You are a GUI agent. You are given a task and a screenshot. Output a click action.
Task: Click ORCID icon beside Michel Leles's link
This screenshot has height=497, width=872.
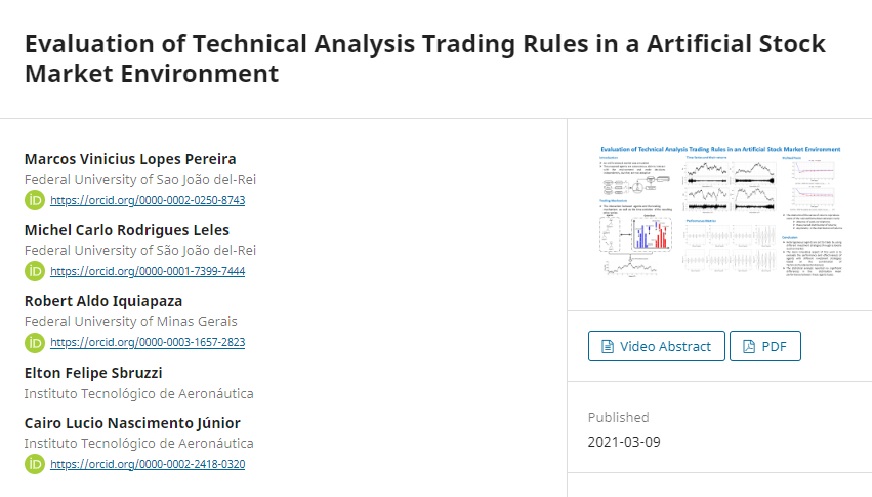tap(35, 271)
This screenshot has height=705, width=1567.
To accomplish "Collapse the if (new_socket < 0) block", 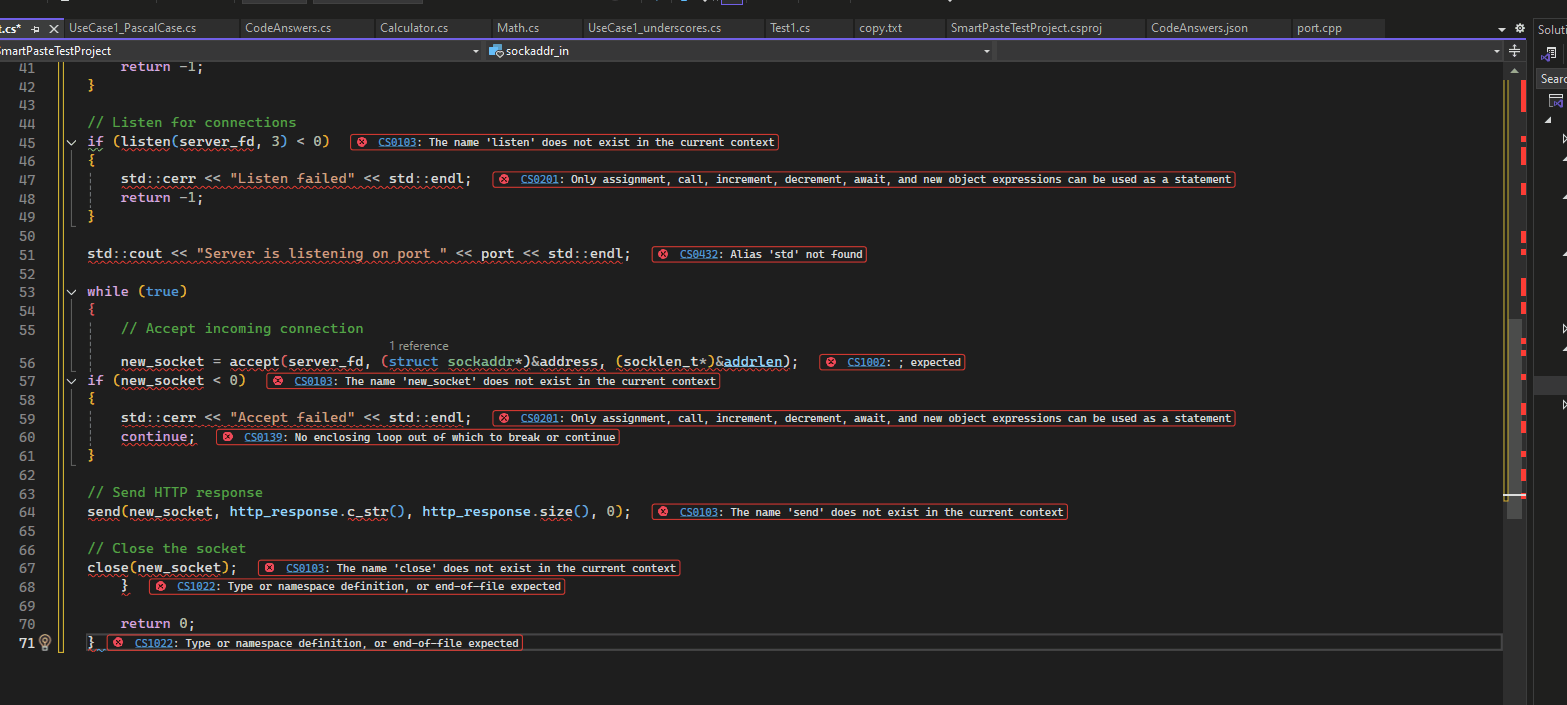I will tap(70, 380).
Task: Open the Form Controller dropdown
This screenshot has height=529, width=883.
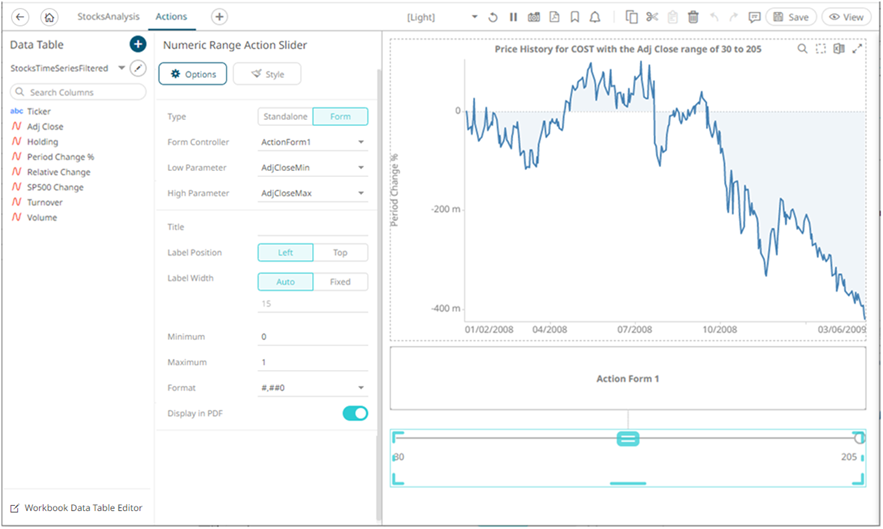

-- -- --

◆ Task statement
Reproduce, word for word, every line from the start of the records down to and including the line with "This screenshot has height=705, width=1567."; skip the pictures.

◆ Written response
You are a GUI agent. You are given a task and a screenshot. Output a click action.
Task: Click ORCID icon beside Michel Leles's link
This screenshot has height=497, width=872.
tap(35, 271)
This screenshot has height=705, width=1567.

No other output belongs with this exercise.